13. Memandangmu

3.4K 536 152
                                    

"Lo dengar semuanya?" tanya Tommy dengan nada berbeda yang langsung dimengerti oleh Ellen bahwa pertanyaan itu ditujukan padanya. Ia memberanikan diri untuk menoleh dan ia menelan salivanya cepat saat mata Tommy menatapnya dingin-tatapan yang baru kali pertama ia lihat.

"Jadi ketahuan secepat ini, ya?" ucapan Tommy yang dibarengi senyuman iblis membuat Ellen bergidik ngeri.

Ellen seperti melihat ketenangan dari sikap Tommy tengah membangkitkan monster yang ada di dalam dirinya.

Ingin sekali Ellen kabur dari hadapan kedua cowok itu sekarang.
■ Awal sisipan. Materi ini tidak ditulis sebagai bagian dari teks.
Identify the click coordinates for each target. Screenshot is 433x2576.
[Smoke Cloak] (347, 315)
Hanya saja, Tommy yang semula jauh darinya kini melangkah mendekatinya.

"Pacar," panggil Tommy pada Ellen. "Gue anterin ke kelas, yuk." Senyuman cowok itu langsung dapat dimengerti oleh Ellen. Senyuman yang bertanda ucapan itu tidak boleh dibantah.
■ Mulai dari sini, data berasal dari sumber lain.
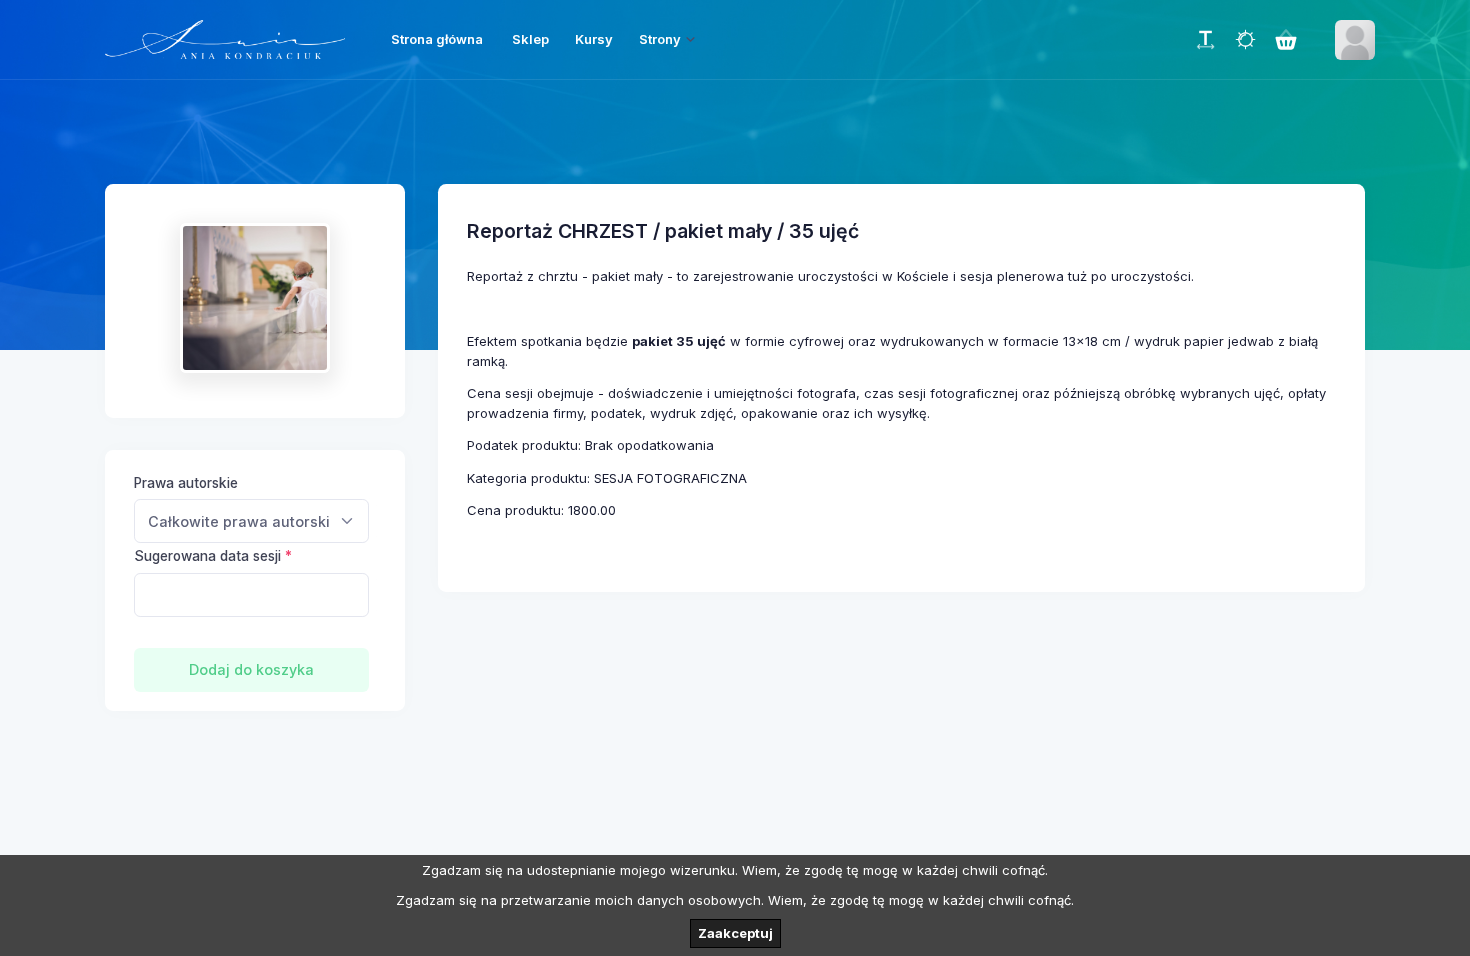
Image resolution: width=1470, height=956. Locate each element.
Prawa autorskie (186, 483)
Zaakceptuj (735, 933)
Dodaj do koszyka (251, 669)
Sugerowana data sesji (207, 556)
Ellen pun mengikuti Tommy dari belakang dengan langkah kecil sambil merutuki dirinya sendiri. Ia pasti sudah gila malah menuruti perintah Tommy bukannya lari dari cowok itu. Padahal jelas-jelas situasi sedang kacau.

Pertengahan langkah, Tommy berhenti membuat langkah Ellen ikut berhenti juga. Tommy berbalik dan menatap gadis itu tanpa dosa. Benar-benar seperti tidak terjadi apapun barusan.
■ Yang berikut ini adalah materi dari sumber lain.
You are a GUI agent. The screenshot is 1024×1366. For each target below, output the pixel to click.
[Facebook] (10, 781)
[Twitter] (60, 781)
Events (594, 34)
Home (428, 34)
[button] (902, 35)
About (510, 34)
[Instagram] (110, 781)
"Lo beneran nggak denger omongan kami tadi, kan?" tanya Tommy memastikan lagi.

Ellen langsung menggelengkan kepalanya pertanda tidak dengan cepat, berharap cowok itu percaya dan akan langsung pergi. Namun, nyatanya tidak. Tommy malah mendekatinya lagi dan mendekatkan wajahnya, kemudian menyentil kecil dahi gadis di depannya.

"Lo nggak jago bohong."

Deg!

Ellen menelan salivanya kasar. Bagaimana sekarang? Apa yang harus ia lakukan jika sudah begini? Apakah Tommy akan berbuat jahat padanya? Pikiran Ellen kini benar-benar sembarangan.

Tommy menjauhkan wajahnya kembali, kemudian mengacak pelan rambut gadis di hadapannya. "Jangan percaya, gue cuma akting tadi sama dia. Biasalah, cowok kadang suka berlebihan."

"Ah, oke. Gue ke kelas dulu. Lo balik aja, gue bisa sendiri, Tom." Ellen melambaikan tangannya diiringi senyuman canggung dan berjalan mendahului Tommy. Di pikirannya tentu saja cowok itu tidak mungkin berbohong. Ia berasumsi bahwa Tommy jelas tahu maksud Ellen yang mau berpacaran dengannya.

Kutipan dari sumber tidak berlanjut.